Agora o camaleão Lula atira pedras em seu próprio partido e em sua sucessora, colocando o dilema que ele usou intensamente, o mapeamento e preenchimento completo dos cargos governamentais, não só em Brasília, mas no Brasil todo, não só nos ministérios, mas em todas as “estatais”, Petrobrás aí incluída. Diz agora ele: “Dilma está no volume morto, o PT está abaixo do volume morto, e eu estou no volume morto. Todos estão numa situação muito ruim”[3].

O Banco Central do Brasil, nesta segunda feira, como faz todas as semanas, publica seu relatório FOCUS[4] com os últimos dados da economia, após compilação de mais de uma centena de previsões de economistas. E, em cada semana, os dados são piores. A previsão da inflação de 2015 de 8,37% há 4 semanas pulou para 8,97% nesta semana; a previsão de crescimento da economia em 2015 passou de -1,24% há 4 semanas para -1,45% nesta semana; o ministro Joaquim Levy já fala em reduzir a meta do superávit fiscal em virtude da queda da arrecadação do governo federal; segundo o IBGE, o número de desempregados no primeiro trimestre deste ano aumentou em todo o país.
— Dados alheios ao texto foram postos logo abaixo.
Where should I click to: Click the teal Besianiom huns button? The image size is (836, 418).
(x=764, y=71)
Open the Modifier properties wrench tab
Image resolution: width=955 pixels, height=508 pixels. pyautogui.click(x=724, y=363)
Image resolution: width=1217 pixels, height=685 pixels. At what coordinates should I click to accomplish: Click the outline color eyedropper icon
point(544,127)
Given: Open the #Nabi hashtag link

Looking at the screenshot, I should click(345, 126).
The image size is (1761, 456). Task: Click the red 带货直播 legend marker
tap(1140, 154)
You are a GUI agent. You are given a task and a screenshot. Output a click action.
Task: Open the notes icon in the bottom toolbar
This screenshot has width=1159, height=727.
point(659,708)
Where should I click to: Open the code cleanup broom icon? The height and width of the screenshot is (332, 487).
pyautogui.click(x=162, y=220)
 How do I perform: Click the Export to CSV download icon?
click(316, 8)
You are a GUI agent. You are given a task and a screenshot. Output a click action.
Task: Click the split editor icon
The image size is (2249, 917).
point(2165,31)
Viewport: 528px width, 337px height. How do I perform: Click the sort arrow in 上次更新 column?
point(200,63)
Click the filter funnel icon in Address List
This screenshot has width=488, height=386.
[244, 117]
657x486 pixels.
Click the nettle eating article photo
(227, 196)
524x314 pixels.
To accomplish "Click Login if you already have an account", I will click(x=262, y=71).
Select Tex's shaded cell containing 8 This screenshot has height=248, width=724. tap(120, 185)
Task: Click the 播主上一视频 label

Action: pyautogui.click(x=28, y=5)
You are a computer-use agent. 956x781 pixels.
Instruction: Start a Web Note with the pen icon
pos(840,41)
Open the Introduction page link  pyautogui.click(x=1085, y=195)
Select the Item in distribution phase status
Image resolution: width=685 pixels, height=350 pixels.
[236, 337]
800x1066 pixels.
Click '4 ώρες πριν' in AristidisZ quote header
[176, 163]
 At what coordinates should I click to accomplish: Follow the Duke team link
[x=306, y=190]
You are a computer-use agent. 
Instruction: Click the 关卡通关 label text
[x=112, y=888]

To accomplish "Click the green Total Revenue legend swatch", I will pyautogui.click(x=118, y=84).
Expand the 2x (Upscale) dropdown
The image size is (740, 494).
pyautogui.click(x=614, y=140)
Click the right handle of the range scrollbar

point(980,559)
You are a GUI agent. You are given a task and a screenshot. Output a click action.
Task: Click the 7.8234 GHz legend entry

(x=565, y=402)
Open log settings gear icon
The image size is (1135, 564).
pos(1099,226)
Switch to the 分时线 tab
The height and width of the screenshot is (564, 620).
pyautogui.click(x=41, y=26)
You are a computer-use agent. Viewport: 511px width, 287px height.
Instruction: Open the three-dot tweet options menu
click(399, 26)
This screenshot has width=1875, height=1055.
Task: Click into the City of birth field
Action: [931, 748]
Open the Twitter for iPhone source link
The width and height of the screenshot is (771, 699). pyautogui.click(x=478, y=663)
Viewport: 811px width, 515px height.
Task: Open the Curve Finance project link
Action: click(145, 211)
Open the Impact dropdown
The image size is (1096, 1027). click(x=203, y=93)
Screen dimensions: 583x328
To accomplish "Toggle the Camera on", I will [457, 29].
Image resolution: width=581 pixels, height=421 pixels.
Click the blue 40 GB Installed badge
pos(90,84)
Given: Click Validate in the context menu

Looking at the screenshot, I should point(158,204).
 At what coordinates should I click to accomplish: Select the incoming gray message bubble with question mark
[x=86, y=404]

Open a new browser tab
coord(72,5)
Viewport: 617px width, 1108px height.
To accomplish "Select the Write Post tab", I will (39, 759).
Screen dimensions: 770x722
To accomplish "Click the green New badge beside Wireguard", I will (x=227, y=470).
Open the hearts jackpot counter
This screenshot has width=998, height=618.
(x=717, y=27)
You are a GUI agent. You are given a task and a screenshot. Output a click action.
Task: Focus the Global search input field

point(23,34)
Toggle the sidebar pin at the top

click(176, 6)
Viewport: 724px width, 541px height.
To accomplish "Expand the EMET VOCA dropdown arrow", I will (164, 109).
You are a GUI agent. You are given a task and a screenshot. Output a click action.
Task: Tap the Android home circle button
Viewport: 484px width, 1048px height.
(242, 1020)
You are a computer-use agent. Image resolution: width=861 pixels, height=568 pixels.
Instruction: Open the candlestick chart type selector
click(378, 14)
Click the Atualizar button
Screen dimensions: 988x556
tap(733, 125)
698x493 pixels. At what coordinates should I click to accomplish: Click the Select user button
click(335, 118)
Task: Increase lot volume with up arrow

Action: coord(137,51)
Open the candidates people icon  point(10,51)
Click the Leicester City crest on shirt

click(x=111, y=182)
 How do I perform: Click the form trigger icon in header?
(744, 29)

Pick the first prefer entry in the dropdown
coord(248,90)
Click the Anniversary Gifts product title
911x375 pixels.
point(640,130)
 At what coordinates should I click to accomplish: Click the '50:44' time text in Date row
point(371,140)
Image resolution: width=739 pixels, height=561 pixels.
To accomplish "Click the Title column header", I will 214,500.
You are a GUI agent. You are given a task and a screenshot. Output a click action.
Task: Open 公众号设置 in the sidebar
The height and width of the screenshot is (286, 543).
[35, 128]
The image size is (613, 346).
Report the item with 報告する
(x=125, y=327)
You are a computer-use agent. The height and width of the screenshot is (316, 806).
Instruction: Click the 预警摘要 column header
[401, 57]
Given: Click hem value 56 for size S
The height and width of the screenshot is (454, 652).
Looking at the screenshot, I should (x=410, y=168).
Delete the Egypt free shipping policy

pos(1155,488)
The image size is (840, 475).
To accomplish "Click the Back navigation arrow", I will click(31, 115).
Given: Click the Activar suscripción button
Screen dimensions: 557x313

Segundo a revista Veja, “a taxa de desemprego no Brasil atingiu 8% no trimestre encerrado em abril, conforme dados divulgados pelo IBGE em Junho. Trata-se do maior nível registrado para o período na série histórica iniciada em 2012. Em relação ao trimestre imediatamente anterior terminado em janeiro, quando bateu a marca de 6,8%, houve um aumento de 1,2 ponto porcentual. Segundo o instituto, 1,3 milhões de pessoas entraram na fila do desemprego entre os dois intervalos verificados. Em relação ao mesmo trimestre do ano passado, registrou-se uma alta de 0,9 ponto porcentual. No comparativo com todos os trimestres, este foi o maior porcentual verificado desde janeiro a março de 2013, quando a taxa alcançou o mesmo valor, de 8%.”[5]

 Esse fracasso da Economia pode ser debitado aos dois mandatos de Dilma, ao PT e..  pergunto: se formos usar a teoria do domínio do fato, de quem finalmente é a culpa?

[1] “Assassinato de Reputações – Um crime de Estado”, Romeu Tuma Junior, Editora Topbooks, novembro de 2013

[2] Vide página 17 do livro acima. Tuma Junior recapitula as gentilezas de seu pai, “o Tumão”, quando Lula esteve preso e compara com a atitude dele com “Tumão” na UTI do Hospital Sírio Libanês, morrendo,  ao visita-lo na condição de Presidente da Republica.

[3] Conforme http://www.em.com.br/app/noticia/politica/2015/06/20/interna_politica,660341/lula-critica-dilma-e-diz-que-ela-esta-no-volume-morto.shtml

[4] Abra o link sobre a palavra FOCUS e verá um vídeo explicativo de como é esse importante relatório.